What do we do when others won’t co-operate?
Tell family, friends and remind ourselves not to indulge in material possessions for the children. Instead, offer an alternative. But before you can offer an alternative, you need to work out what bothers you about the influx of presents. Because your suggestions must be a win-win for you and the other person. Is it the storage problem? Is it the environmental impact of buying (and therefore the production of) new things?
The problem guests have with our requests not to bring a gift is that they feel awkward turning up empty-handed. Some guests may feel awkward or embarrassed by their gift when compared to gifts that other people bring. There are solutions to fix these problems easily.
For guests who feel awkward coming empty handed, make a list of other presents that they can bring:
- A gift voucher to the local cafe that the child can use as a special treat. This not only supports local businesses in your area, your child also get to know more people in the neighbourhood.
- An outing – movie tickets, zoo tickets, amusement park. You can suggest outings to your child’s favourite place or better still, ask the gift giver for a list of their children’s favourite places to visit. That list alone is a present.

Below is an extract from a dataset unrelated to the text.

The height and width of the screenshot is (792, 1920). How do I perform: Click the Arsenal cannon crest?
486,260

- Food – special treats, favourite biscuits, etc. You can suggest snacks that you only give to your child as a treat (for example, their favourite but unhealthy cereal). Or you can ask the gift giver to give their child’s favourite snacks and treats.
- Second-hand items – if you have a child who loves reading, ask guests to gift their child’s favourite book that they no longer read from their own collection. Young children will often be more eager to read the books that are their friend’s favourite books. You could do the same with toys – ask the gift giver to gift their child’s favourite toy that they no longer play with.

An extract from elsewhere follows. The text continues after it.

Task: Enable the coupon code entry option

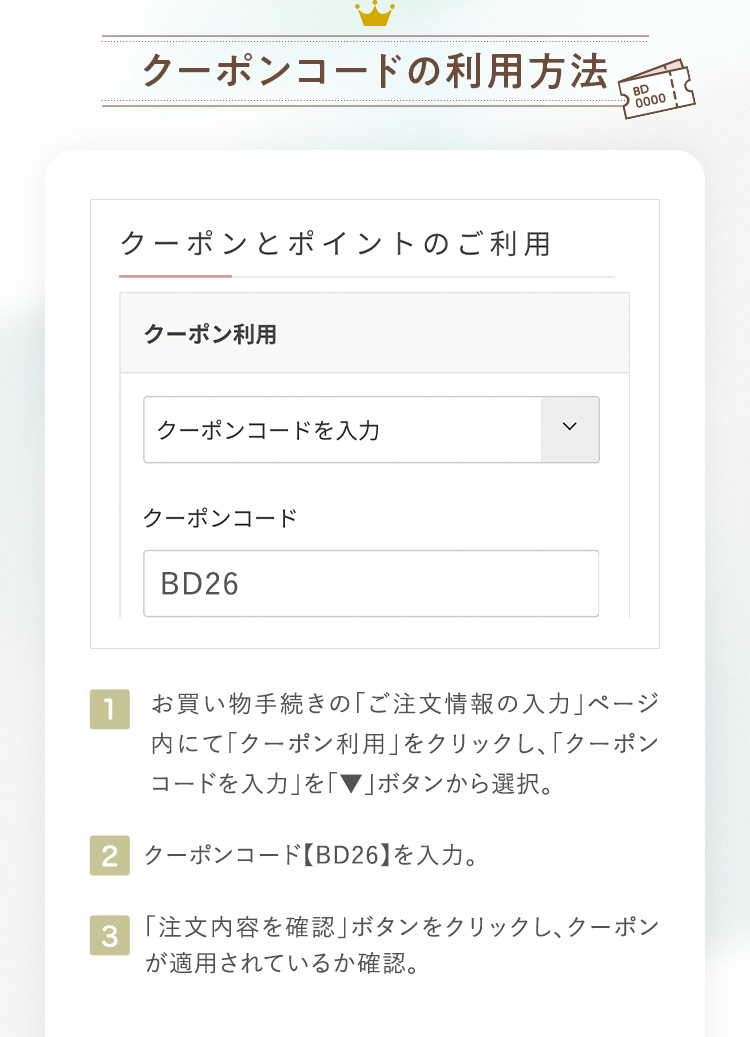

Be grateful and pay it forward.
If we are fortunate enough to have generous family and friends, teach the children and remind ourselves to be grateful for such generosity. Many people in other parts of the world do not have this luxury. But what do we do with this influx of material goods?
- We can keep what we need now and will need in the future. Allow the children to choose one present to use now. Keep some away to bring out in a few months time as a Christmas present. Do the same with clothes – if the children don’t need any more clothes, for now, keep it in storage for the younger siblings to use.

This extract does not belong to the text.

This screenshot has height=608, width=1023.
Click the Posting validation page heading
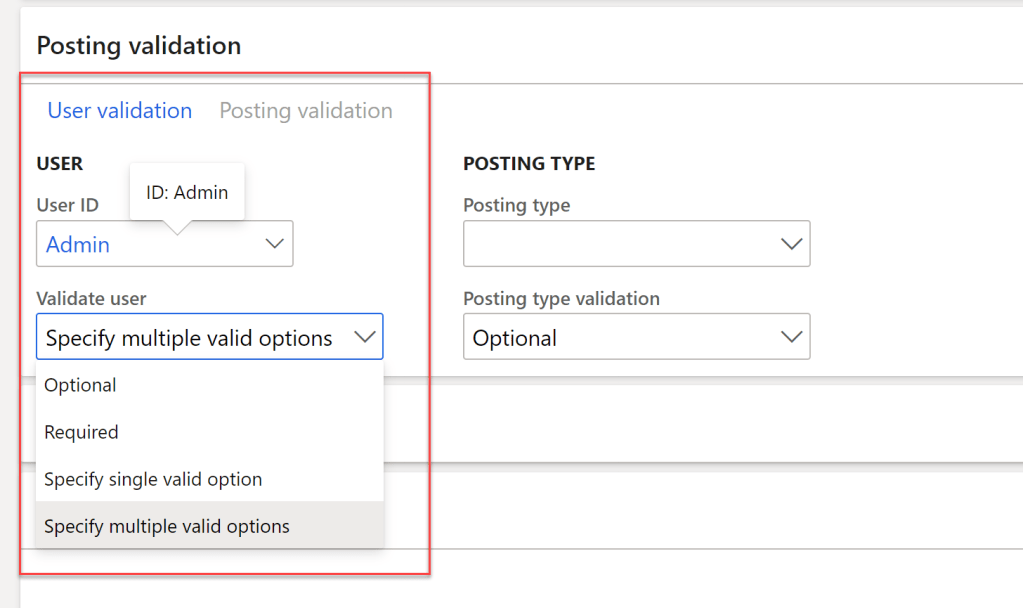click(x=138, y=46)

- We can pay it forward – donate it to those who need it. Some of us may re-gift – there is nothing wrong with regifting if it is what the recipient wants and we don’t need. Some of us may sell the presents and donate the money to charity. Again, nothing wrong with selling the present if it’s something other people want and we don’t need. This won’t solve your angst about the environmental impact of producing more stuff, but it will solve your storage problem.
It is a fact of life that things don’t always go to plan. Deal with this interrupted plan as you would any other plans. Getting annoyed or angry about it isn’t going to help. Complaining about it will only make things worse for yourself. You’ve just become a negative person. Accept that this is one plan that will not always go according to plan. In fact, just prepare yourself that this is one plan that will CONSTANTLY be interrupted and just embrace all the stuff that comes in.
Do a combination of all 3.
Be sure to have money conversations with the children about what you do with the presents dilemma.
What other strategies do you use when dealing with this problem?